The second main reason for rejection was that the TRE was not validated as a surrogate parameter for other patient-relevant endpoints. The hurdles in surrogate validation as part of the EBA have already been discussed elsewhere.¹¹

The binomial proportion of TREs being accepted depends on indication (Table 1). In 10 of 16 indications, no TRE was accepted by the FJC. Within the indications with accepted TREs the proportion of acceptance ranged between 8.3% in CLL and 100.0% in myelofibrosis. Overall indications, the binomial proportion was 0.14 (95% confidence intervals (CI) 0.07 to 0.25). With the exception of the indications of ALL, CLL, and multiple myeloma, the 95% CIs included 0.50 due to the relatively small numbers of TREs observed and the strong heterogeneity between the indications (chi-square test = 36.417, df = 15, p = 0.002).

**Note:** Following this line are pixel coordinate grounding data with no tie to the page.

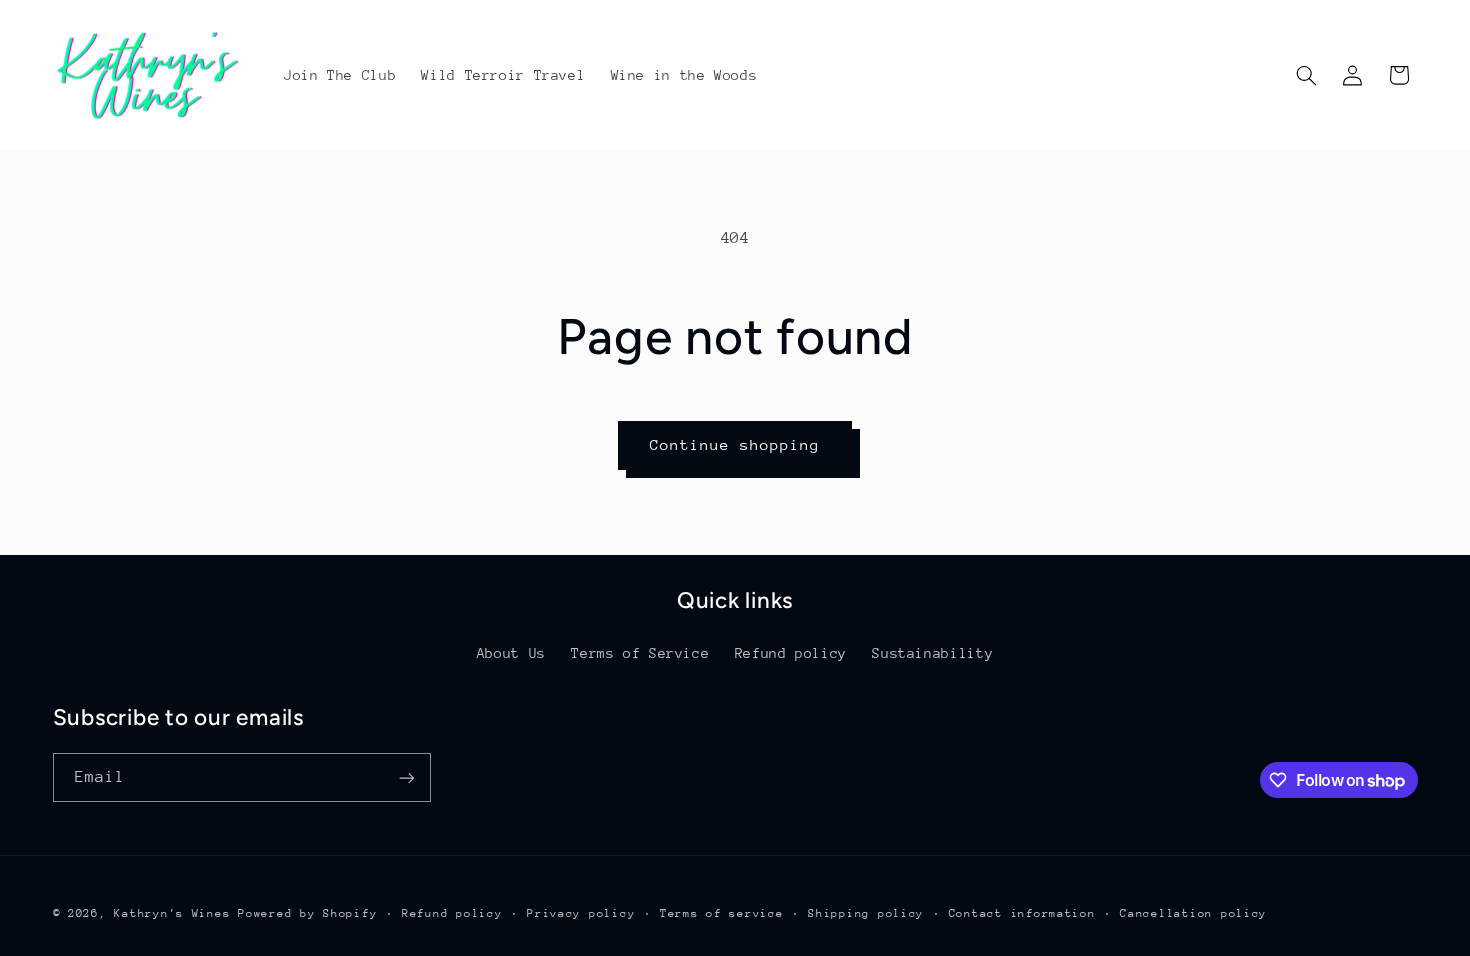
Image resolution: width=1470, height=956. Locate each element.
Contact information (1022, 913)
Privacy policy (581, 913)
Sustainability (932, 653)
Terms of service (722, 913)
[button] (1306, 75)
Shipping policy (866, 913)
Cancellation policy (1193, 913)
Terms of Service (640, 653)
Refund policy (791, 653)
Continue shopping (735, 444)
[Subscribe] (406, 777)
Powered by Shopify (307, 913)
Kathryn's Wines (172, 913)
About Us (511, 653)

Of the 11 cases with agreement, five endpoints were accepted as part of the EBA and, according to the guidelines, were also relevant in clinical practice. Six endpoints were not accepted by the FJC as patient relevant and were not listed in the guidelines (Table 1). Except for two cases, the decisions of the FJC were consistent; that is, a specific TRE was accepted or rejected in one indication regarding all EBAs within this indication. In the indication of systemic anaplastic lymphoma, the FJC accepted the endpoint of complete remission in one case but not in another case. In the EBA of brentuximab vedotin (systemic anaplastic large cell lymphoma; first line; combination with cyclophosphamide, doxorubicin, and prednisone), in which the complete remission was not accepted, there was a significant difference across the entire patient population, but the difference was not statistically significant in patients with B symptoms at baseline.¹²

Of the 18 TREs with disagreement on the value in the EBA compared to the clinical practice, 17 were recognized by the FJC as not being patient-relevant. In contrast, these endpoints were listed in the guidelines as therapeutic goals or were relevant for prognosis or the treatment decision. Only reduction of spleen volume by ≥35% in polycythemia vera was accepted by the FJC, which was not listed as a relevant endpoint in the guideline.

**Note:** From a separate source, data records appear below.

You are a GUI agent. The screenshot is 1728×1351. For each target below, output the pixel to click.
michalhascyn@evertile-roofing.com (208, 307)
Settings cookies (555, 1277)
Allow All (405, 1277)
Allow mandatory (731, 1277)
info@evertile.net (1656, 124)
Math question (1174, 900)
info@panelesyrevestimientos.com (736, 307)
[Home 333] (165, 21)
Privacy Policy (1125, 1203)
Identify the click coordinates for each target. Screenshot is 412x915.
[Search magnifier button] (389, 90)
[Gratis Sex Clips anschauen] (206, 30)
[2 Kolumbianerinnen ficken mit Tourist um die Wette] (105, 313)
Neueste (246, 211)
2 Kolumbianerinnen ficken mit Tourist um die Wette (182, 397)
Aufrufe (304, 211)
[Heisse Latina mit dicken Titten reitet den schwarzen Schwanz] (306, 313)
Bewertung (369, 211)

Summing up the TREs in the various indications, 47 of 64 TREs were not accepted in the respective EBAs, which according to the guideline were important in clinical practice. With a Cohen's Kappa = 0.01 (standard error = 0.04, 95% CI −0.07 to 0.08), there was only a poor agreement between accepted TREs in EBA and their value in clinical practice. In addition, the respective odds ratio of TREs acceptance in clinical guidelines compared to EBAs indicated with 1.17 (95% CI 0.13 to 10.79) statistical independence between both.

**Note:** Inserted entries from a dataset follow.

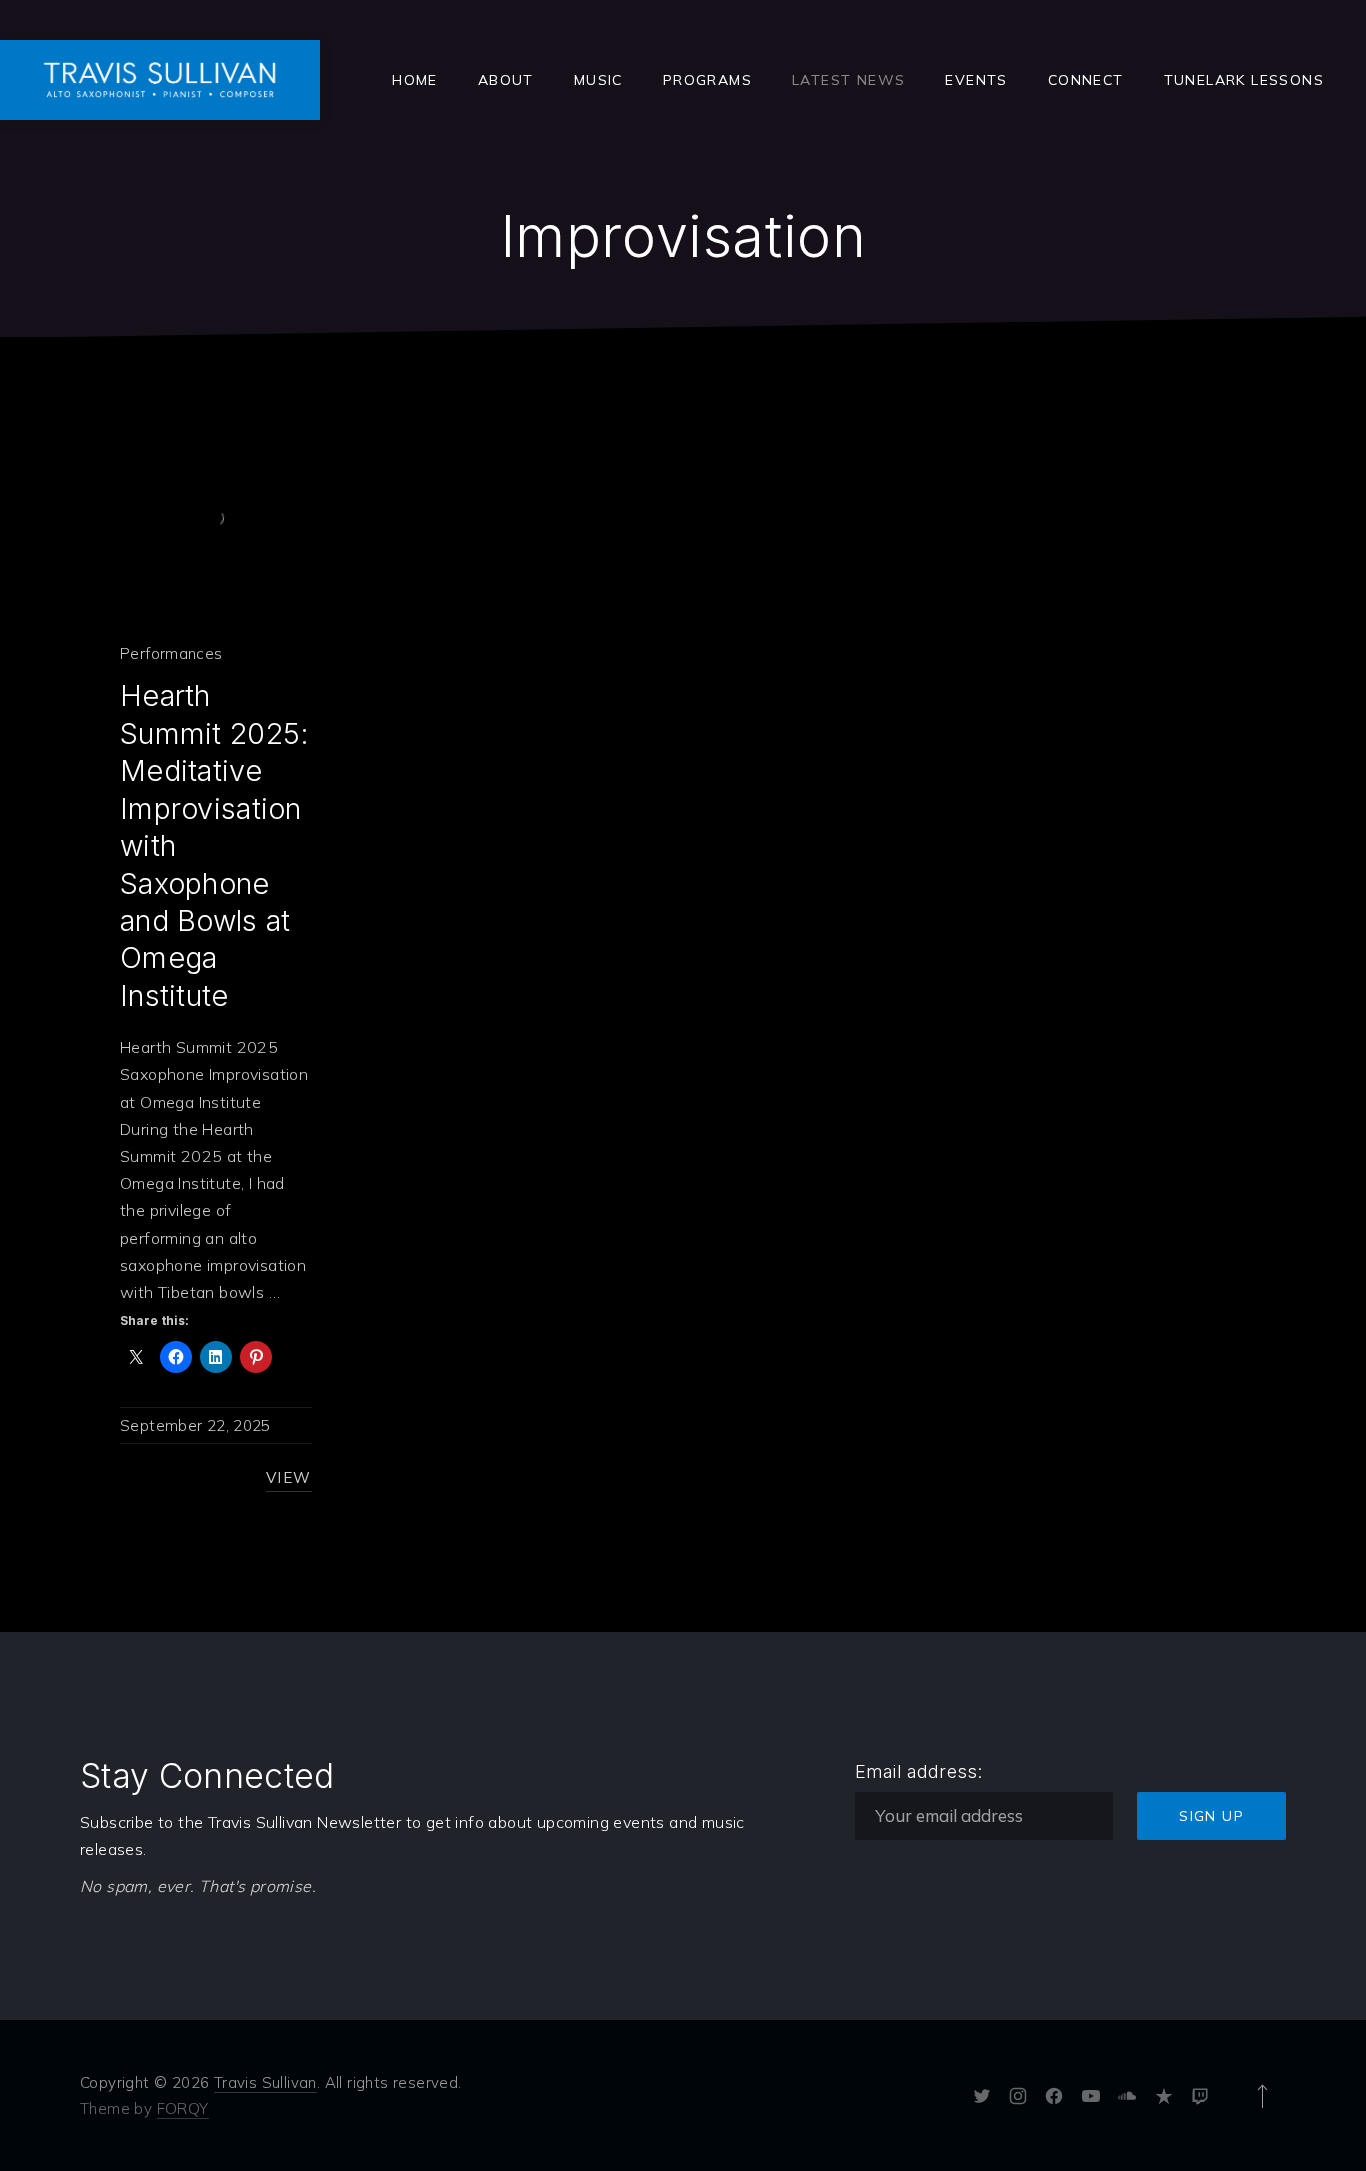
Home (415, 80)
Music (598, 80)
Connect (1086, 80)
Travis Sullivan (265, 2082)
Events (976, 80)
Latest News (848, 80)
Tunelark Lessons (1244, 80)
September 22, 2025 (195, 1425)
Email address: (919, 1771)
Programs (707, 80)
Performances (171, 653)
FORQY (183, 2108)
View (289, 1477)
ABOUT (506, 80)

It became apparent that the EBA in Germany and their preceding market authorization as well as the guidelines often came to different conclusions on the value of endpoints, although they were usually based on identical clinical evidence. This was also discussed by relevant medical societies and also applied at the European level.^{13, 14} TREs had a relevant meaning in clinical practice in many therapeutic areas and especially in hemato-oncology as overall survival oftentimes could not be captured in regular study duration. For example, the median survival time for multiple myeloma had more than tripled over the last 20 years to almost 70 months.¹⁵ Minimal residual disease was an important prognostic factor in the treatment of ALL, CLL, and multiple myeloma. Achieving a complete remission was often the primary therapy goal in the treatment of ALL, AML, or diffuse large B-cell lymphoma, because this moved patients usually on to follow-up care and there was no need for any further burdensome treatment associated with side effects. In CLL, a change in therapy was necessary if no complete or partial remission was achieved after first-line therapy. In Hodgkin's lymphoma and mantle cell lymphoma, allogeneic transplantation, a potentially curative treatment, was an option for relapsed patients if they had achieved (partial) remission.

The question arises whether patient-relevance was defined too narrowly in hemato-oncology in the context of EBA ignoring the value of TREs in clinical practice. It is therefore crucial that the chosen endpoints are meaningful to clinicians, patients, and policymakers that are the end-users of evidence generated by these trials.